>>>
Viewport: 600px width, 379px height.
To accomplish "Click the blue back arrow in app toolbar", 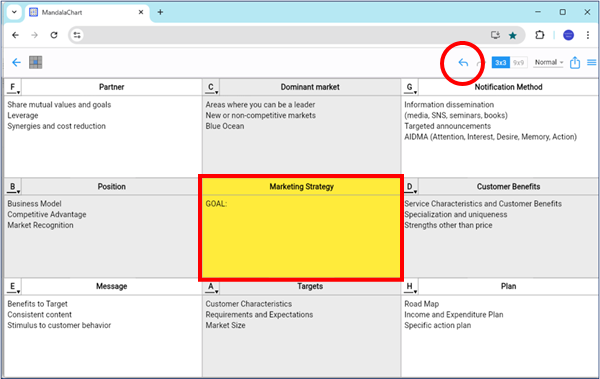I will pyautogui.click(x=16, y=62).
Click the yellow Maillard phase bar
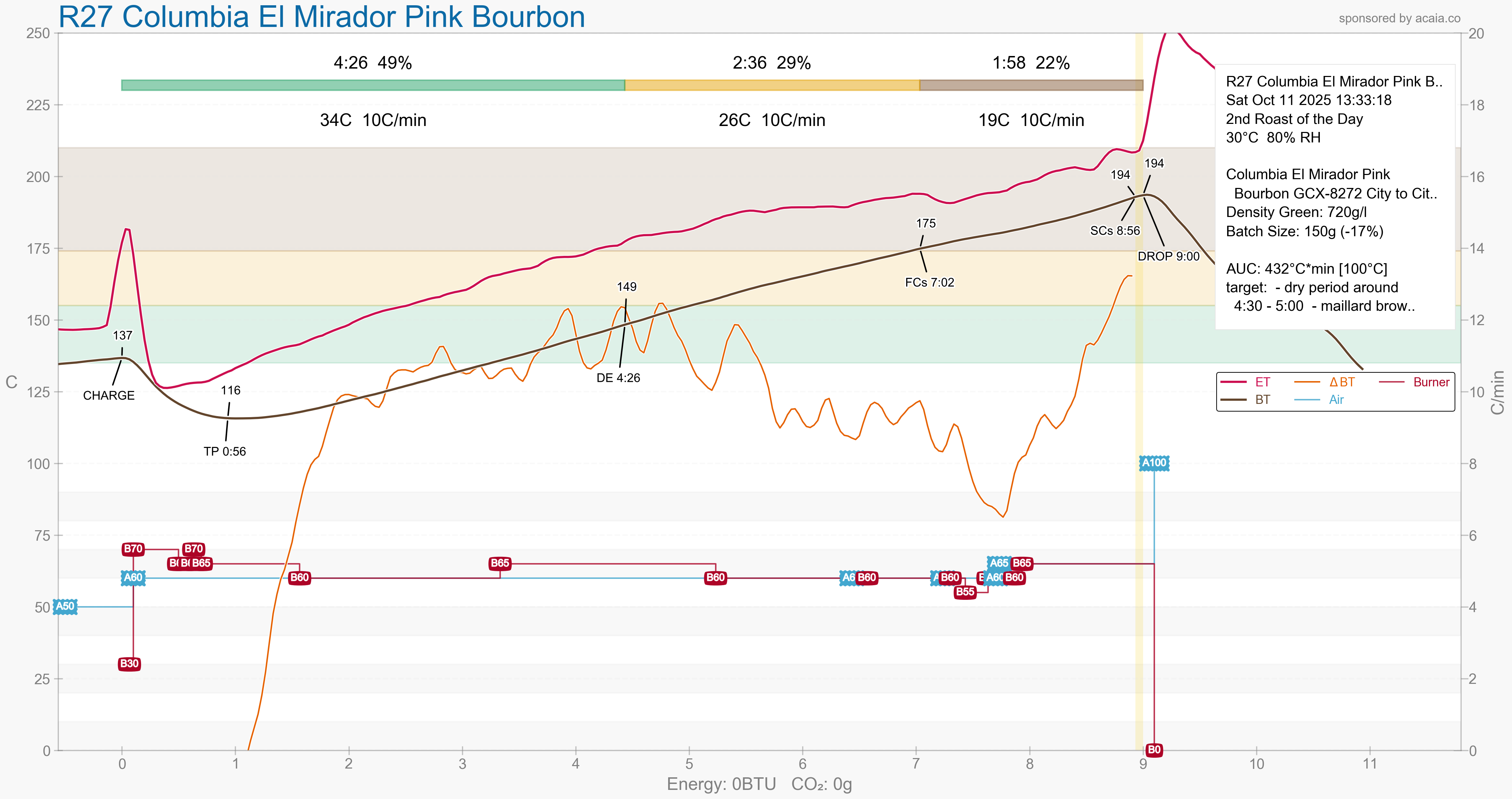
<<<
>>>
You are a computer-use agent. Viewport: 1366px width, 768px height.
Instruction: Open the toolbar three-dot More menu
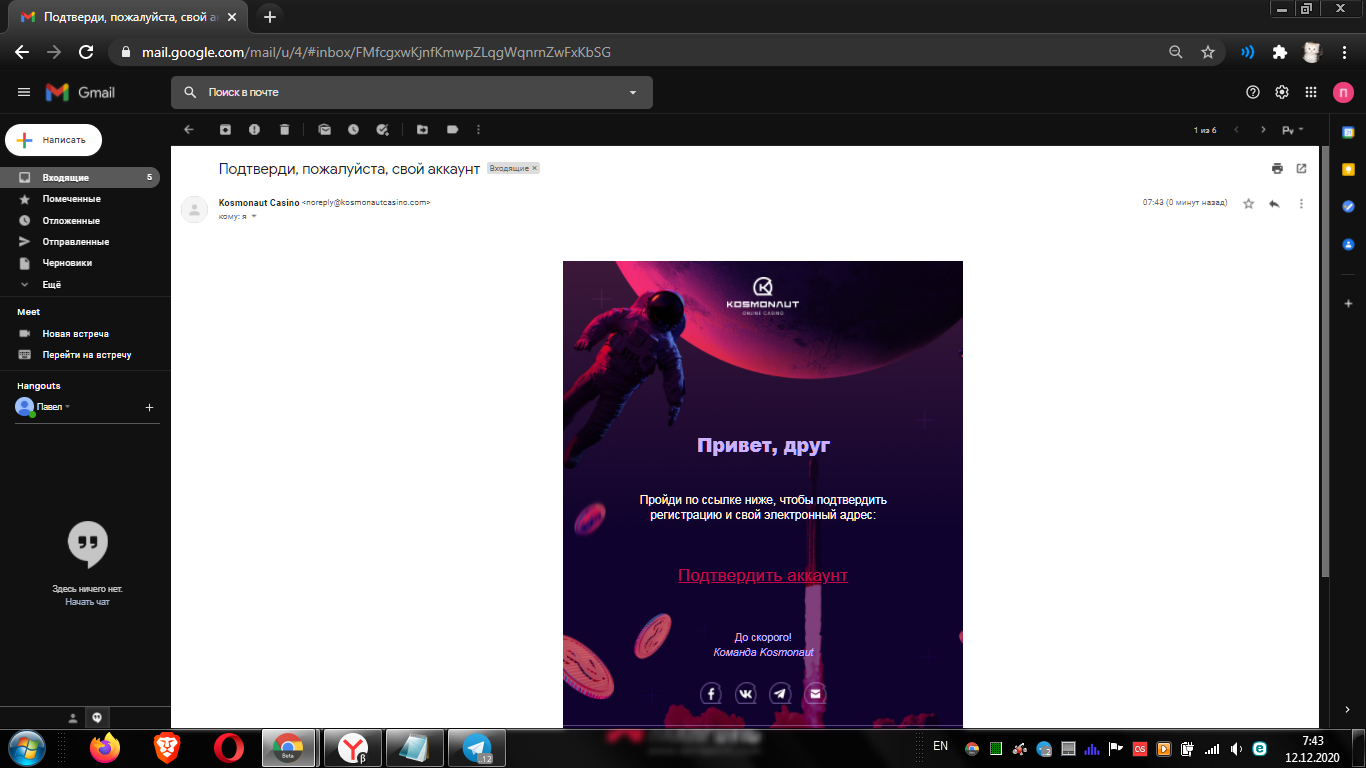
<<<
Aim of the exercise >>
All lines above from the one containing "You are a computer-use" to the one containing "Instruction: Open the" must be repeated exactly, both lines included, and no others.

Expected answer >>
You are a computer-use agent. Viewport: 1366px width, 768px height.
Instruction: Open the toolbar three-dot More menu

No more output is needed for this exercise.